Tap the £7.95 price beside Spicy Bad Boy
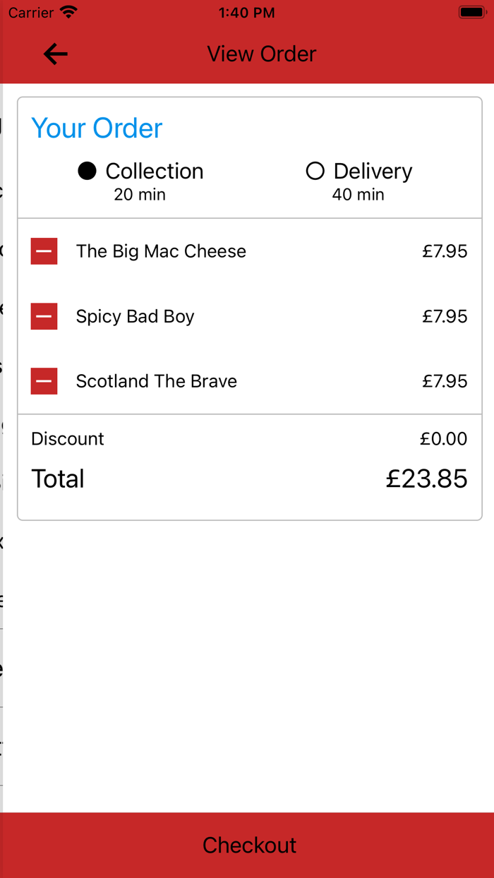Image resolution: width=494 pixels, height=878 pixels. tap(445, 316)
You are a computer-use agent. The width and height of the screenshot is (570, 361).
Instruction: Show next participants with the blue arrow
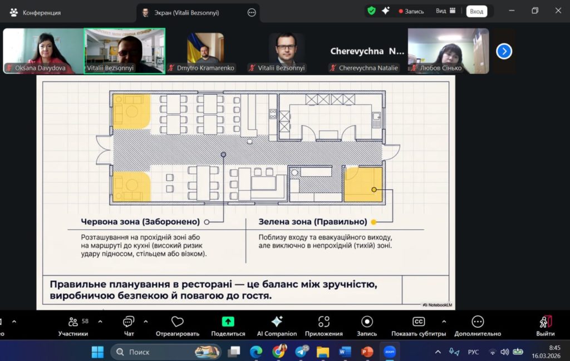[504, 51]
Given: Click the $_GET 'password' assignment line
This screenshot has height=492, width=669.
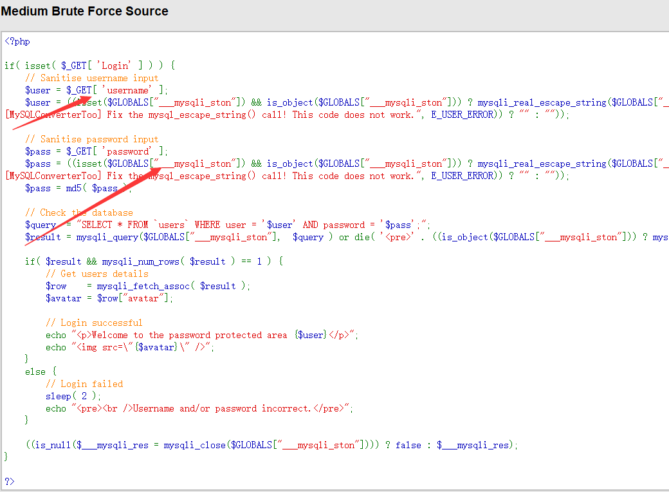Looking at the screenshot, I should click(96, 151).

☆ ☆ ☆ ☆ ☆ ☆ ☆

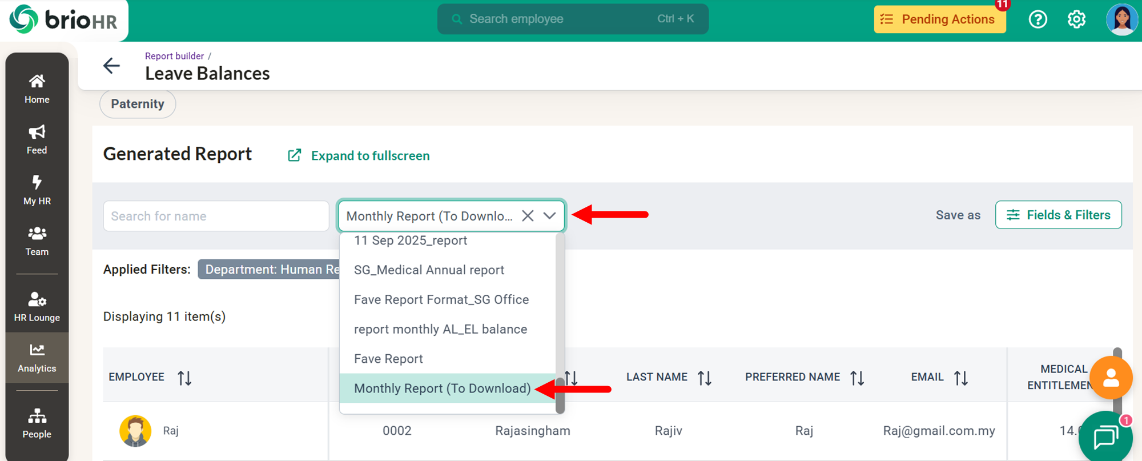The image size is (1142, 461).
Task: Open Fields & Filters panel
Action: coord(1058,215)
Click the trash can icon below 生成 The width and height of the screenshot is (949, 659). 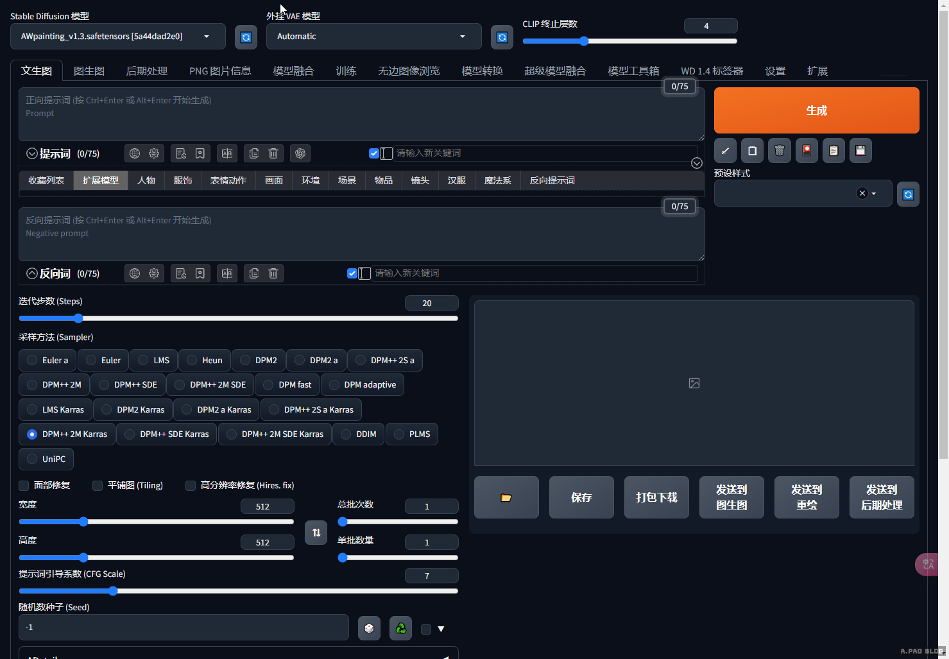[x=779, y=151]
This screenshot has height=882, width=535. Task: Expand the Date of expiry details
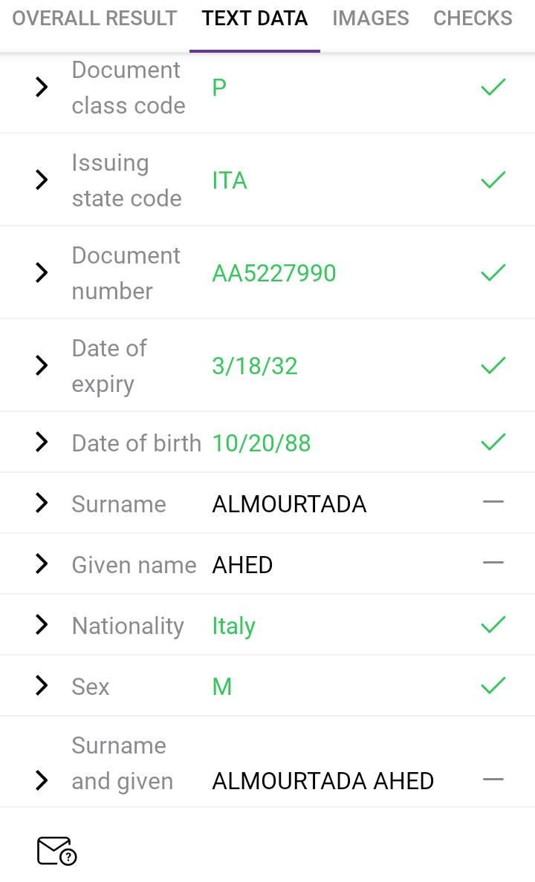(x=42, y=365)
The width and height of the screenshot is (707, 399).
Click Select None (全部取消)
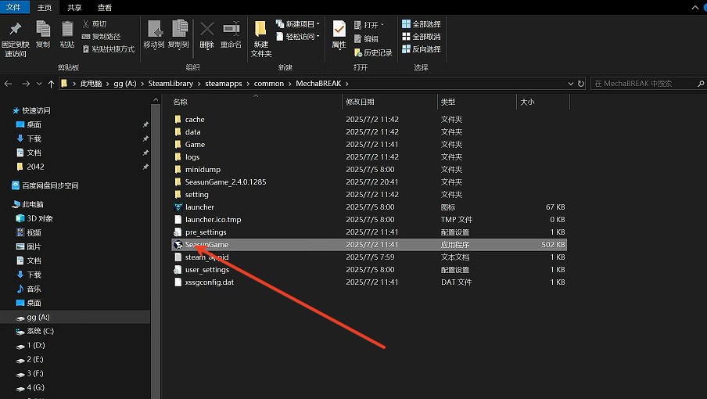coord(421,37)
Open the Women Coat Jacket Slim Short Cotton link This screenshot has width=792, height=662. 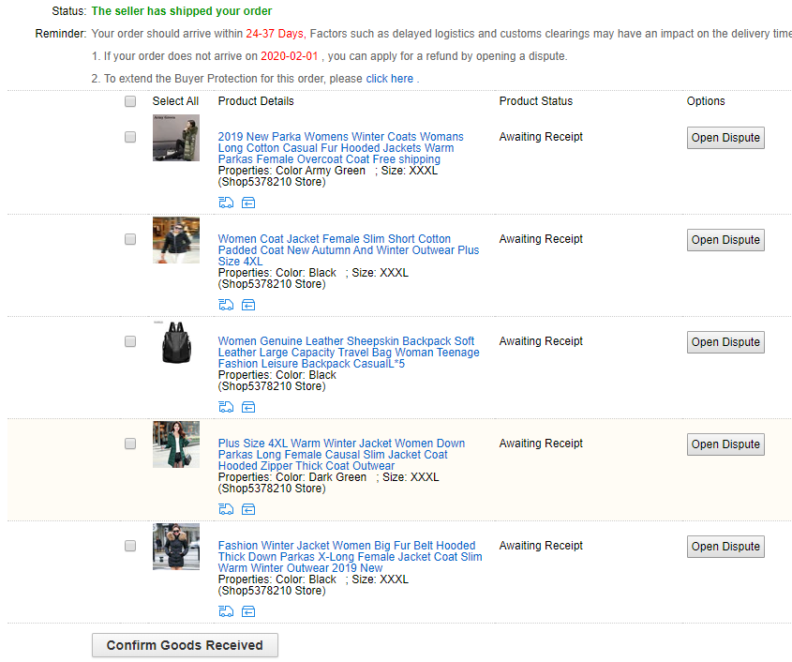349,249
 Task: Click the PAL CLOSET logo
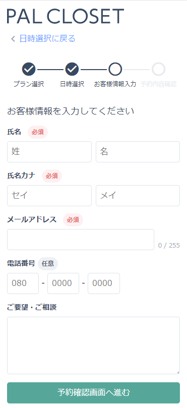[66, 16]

☆ ☆ ☆ ☆ ☆ ☆ ☆

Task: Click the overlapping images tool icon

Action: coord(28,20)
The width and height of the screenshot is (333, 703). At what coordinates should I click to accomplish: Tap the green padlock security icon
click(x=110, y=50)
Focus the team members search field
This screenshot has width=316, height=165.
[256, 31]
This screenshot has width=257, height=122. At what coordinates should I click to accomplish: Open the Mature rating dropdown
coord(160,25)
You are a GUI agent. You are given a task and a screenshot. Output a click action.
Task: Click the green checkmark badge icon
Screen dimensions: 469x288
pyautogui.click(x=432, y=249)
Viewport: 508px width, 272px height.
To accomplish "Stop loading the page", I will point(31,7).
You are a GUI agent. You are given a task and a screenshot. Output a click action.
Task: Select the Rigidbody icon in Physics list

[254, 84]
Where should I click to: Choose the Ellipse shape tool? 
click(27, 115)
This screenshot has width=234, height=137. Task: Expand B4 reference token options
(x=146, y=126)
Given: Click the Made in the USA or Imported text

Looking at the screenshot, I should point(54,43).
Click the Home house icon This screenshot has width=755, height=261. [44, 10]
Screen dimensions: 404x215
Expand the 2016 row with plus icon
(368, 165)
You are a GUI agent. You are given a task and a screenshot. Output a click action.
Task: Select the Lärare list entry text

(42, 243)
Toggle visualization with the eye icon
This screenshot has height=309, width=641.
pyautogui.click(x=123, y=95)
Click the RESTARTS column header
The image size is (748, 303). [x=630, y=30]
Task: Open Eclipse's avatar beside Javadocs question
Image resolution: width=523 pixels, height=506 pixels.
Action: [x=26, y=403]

☆ ☆ ☆ ☆ ☆ ☆ ☆

» **PROBLEM REQUIREMENTS**
Looking back over the data above, restate word for word the lines that begin at the line with "Task: Select the Lärare list entry text" and end at the line with "Task: Open Eclipse's", inclusive.

» **WORKED SOLUTION**
Task: Select the Lärare list entry text

(42, 243)
Toggle visualization with the eye icon
This screenshot has height=309, width=641.
pyautogui.click(x=123, y=95)
Click the RESTARTS column header
The image size is (748, 303). [x=630, y=30]
Task: Open Eclipse's avatar beside Javadocs question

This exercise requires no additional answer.